## Your tasks
• 1. According to the text on handset use while walking, what might users ignore nearby when their attention is on the handset task? List every item.
• 2. In the text on handset use while walking, what can be adjusted in some handsets to change or steer the field of view?

## Reading text
Users that carry handsets often multi-task, for example, by walking along the street and simultaneously inputting a text message, such as a short message service (SMS) message, or by reading an already received text message.
The challenge when users multi-task is that different tasks can have overlapping needs for the same sense. For example, composing text messages while walking on a busy street a user needs to simultaneously visually be aware of where they are walking (and avoiding bumping into objects), and looking at the display to determine whether the text has been correctly entered. In this situation a novice user may also need to look at the keypad to view which button corresponds to which letter.
Users that interact with handsets while walking, even in an event-rich environment, may easily ignore nearby people, objects and noises when their attention is focused on the task that they are performing with the handset.
Both humans and animals have well developed biological movement detection mechanisms based on their experience of monitoring various objects subject to the laws of physics. This is usually based on visual information, although some species rely on acoustic information more so than visual information about their immediate environment.
The exact mechanism is not fully known, but most likely uses information about expected object sizes, their coverage of the field of vision, and a rate of change (in scale and/or position). As a result, the observer can estimate where an object will be at a given future time and, if they seem to be on a collision course, the observer can prevent the collision by changing the observer's movement. In some cases movement is detected by peripheral vision. In this case a good estimation of a potential for a collision is often not possible, but such peripherally-detected movement can serve as a warning that prompts the observer to look towards the object and thereafter perform the more accurate movement detection described above.
As can be appreciated, this natural collision avoidance mechanism can be impaired when the observer is instead focused on the display of a handset.
Further, switching the focus of attention of the visual component of different tasks (for example, looking at display, the keypad and where the user is walking) reduces the overall efficiency of each task, and increases the likelihood of introducing errors into those tasks.
Handsets are increasingly equipped with one or more cameras, and in some handsets the angle of the lens can be adjusted so as to change or steer the field of view (FOV).

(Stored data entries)

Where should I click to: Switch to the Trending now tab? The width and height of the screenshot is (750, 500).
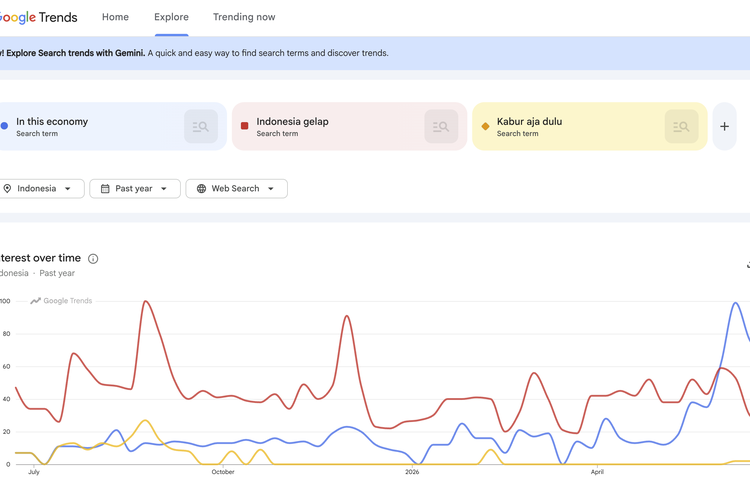pyautogui.click(x=244, y=17)
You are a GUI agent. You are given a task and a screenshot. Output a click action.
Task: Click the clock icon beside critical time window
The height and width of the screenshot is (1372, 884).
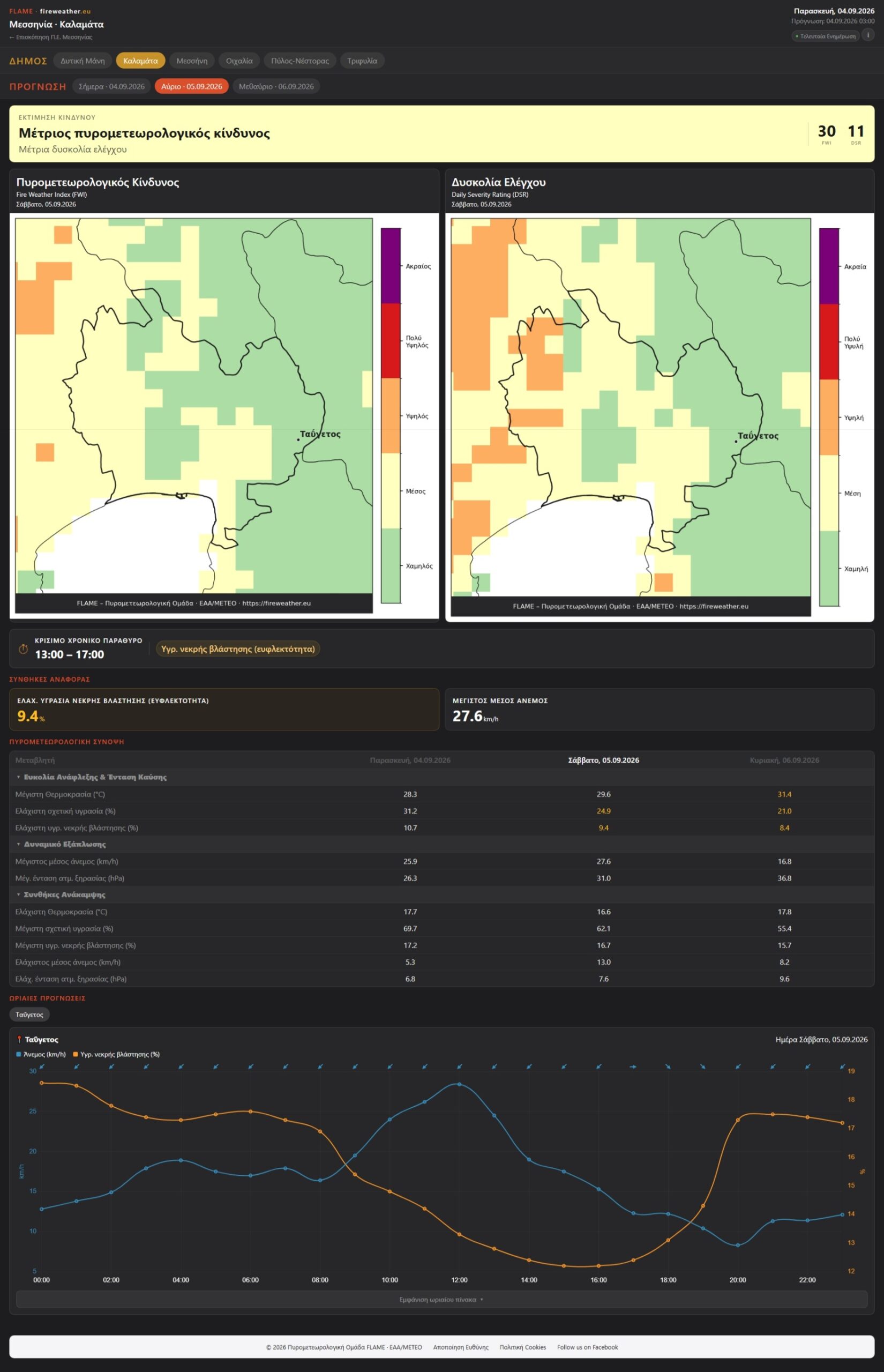(x=24, y=648)
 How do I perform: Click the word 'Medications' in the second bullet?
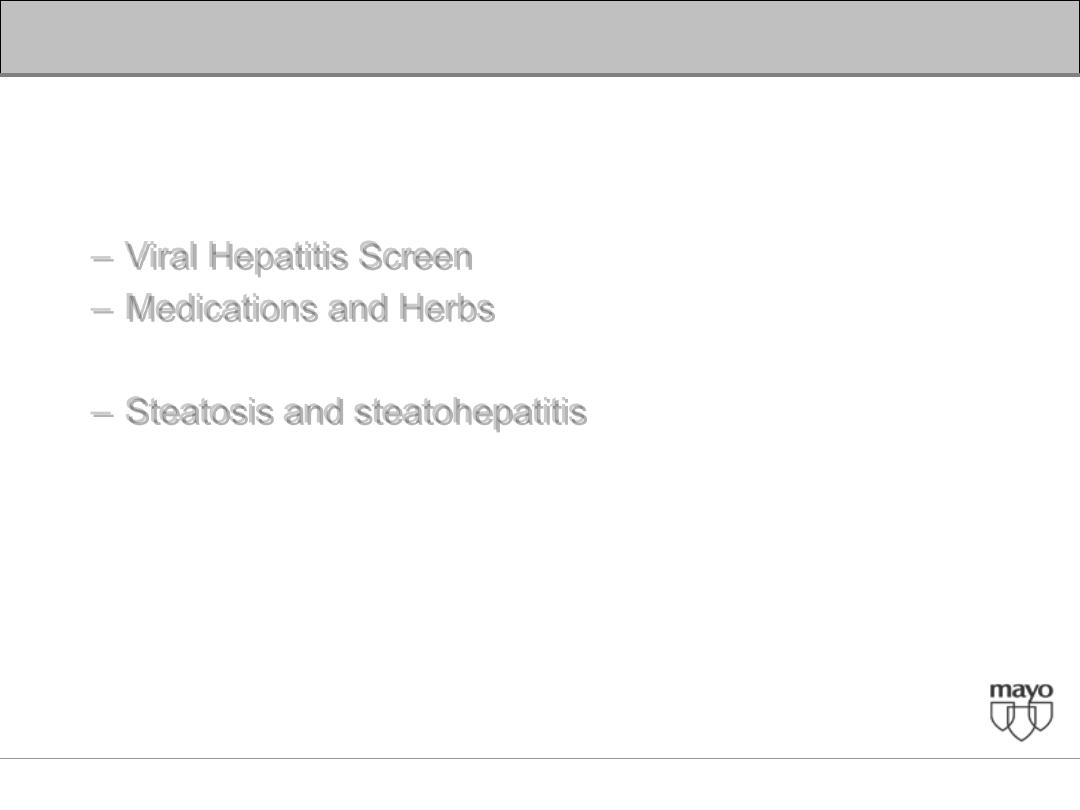click(222, 309)
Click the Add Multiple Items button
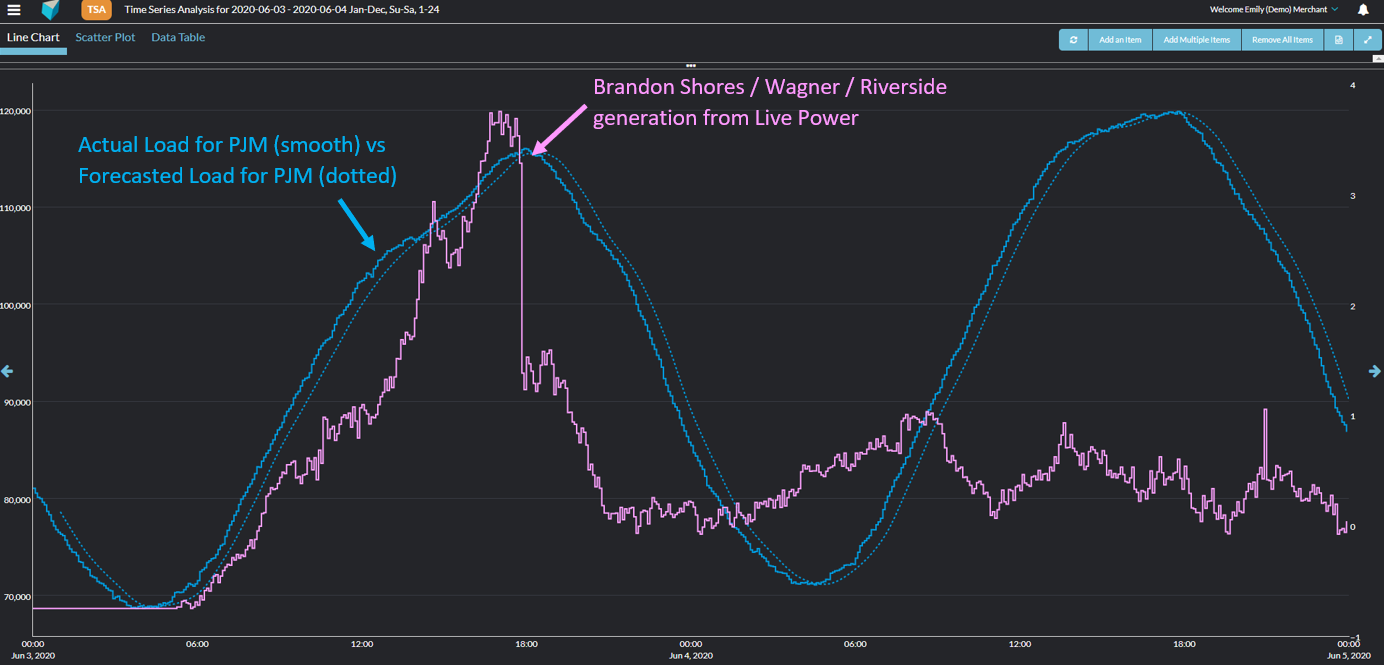The width and height of the screenshot is (1384, 665). pyautogui.click(x=1197, y=40)
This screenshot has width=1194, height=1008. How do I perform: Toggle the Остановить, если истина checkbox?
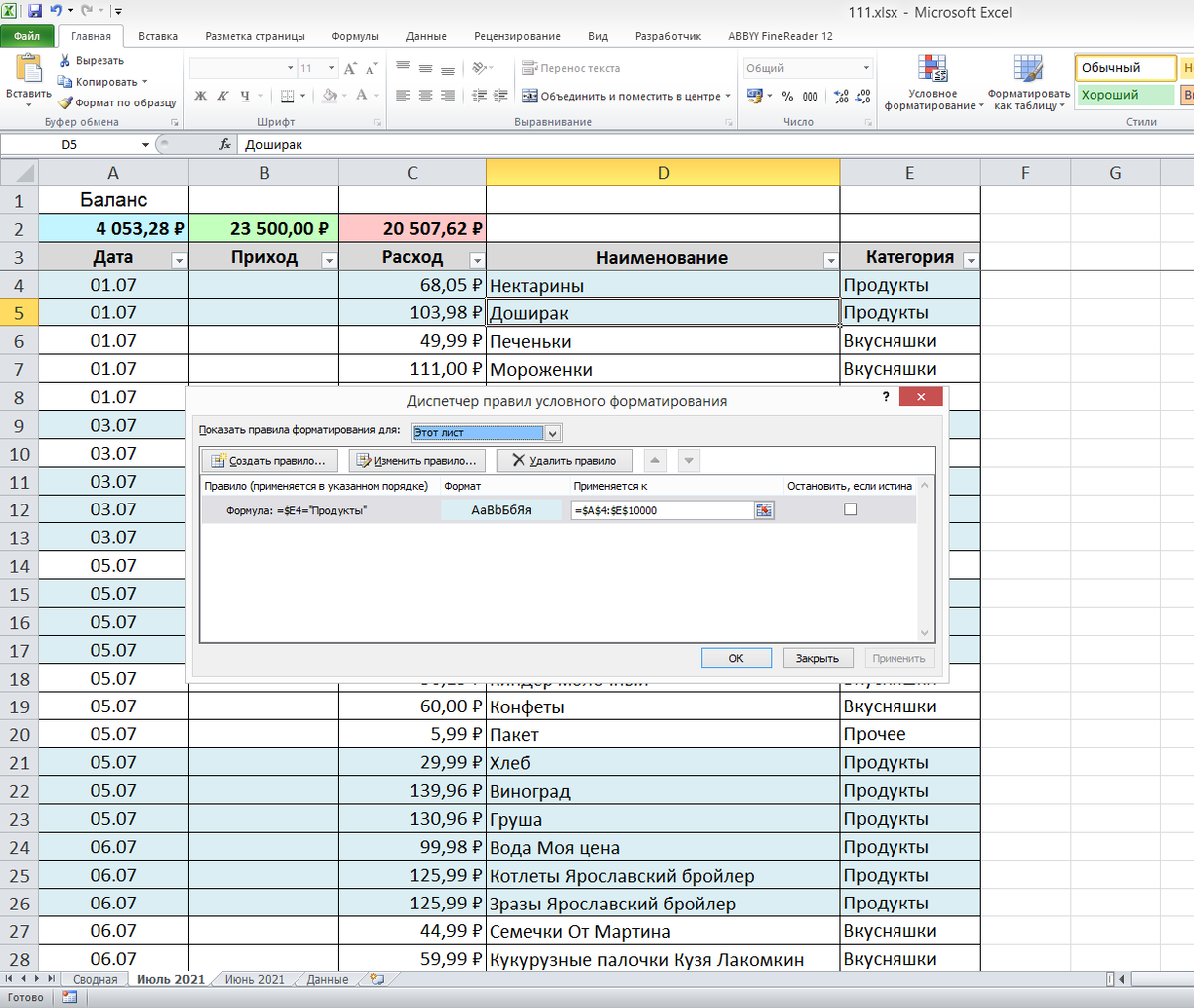point(851,508)
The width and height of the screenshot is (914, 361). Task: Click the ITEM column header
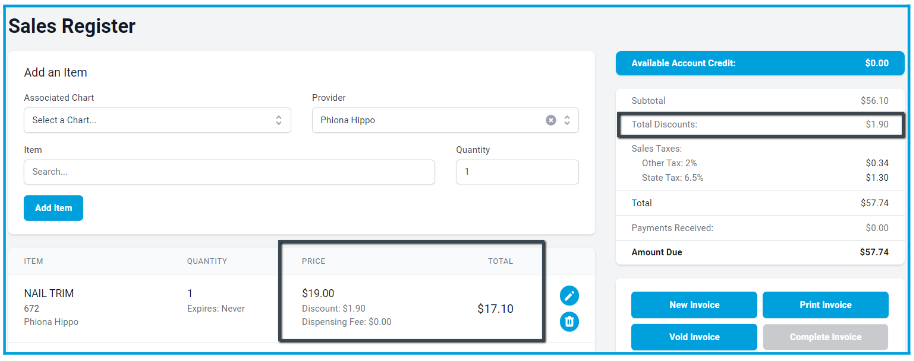(33, 261)
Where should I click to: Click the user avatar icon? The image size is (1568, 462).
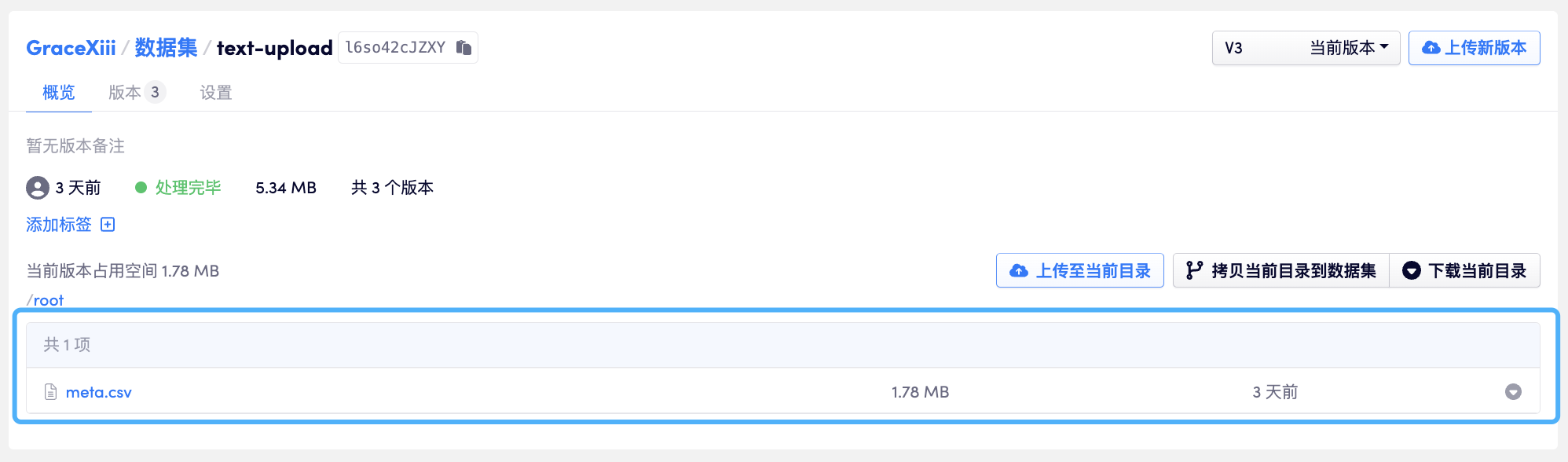coord(38,188)
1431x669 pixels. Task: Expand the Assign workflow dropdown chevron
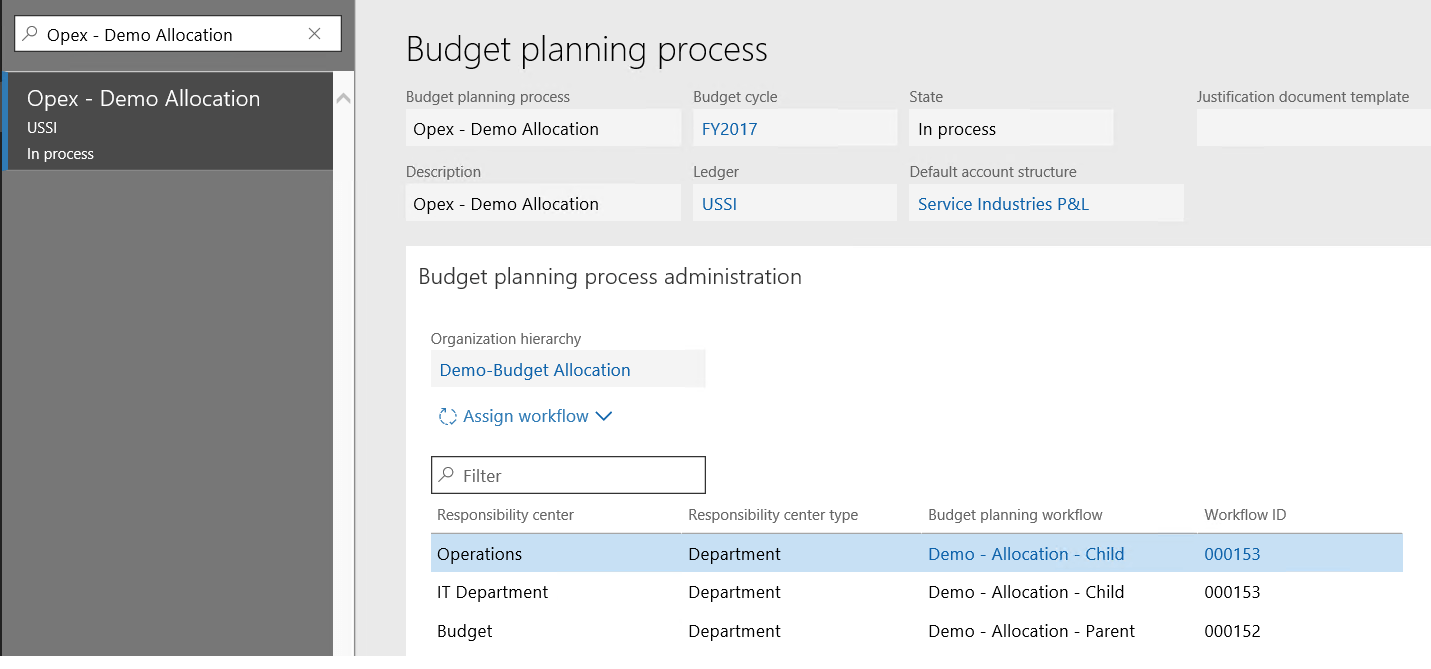click(603, 416)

## Expected results
• 1. People, objects and noises

• 2. The angle of the camera lens.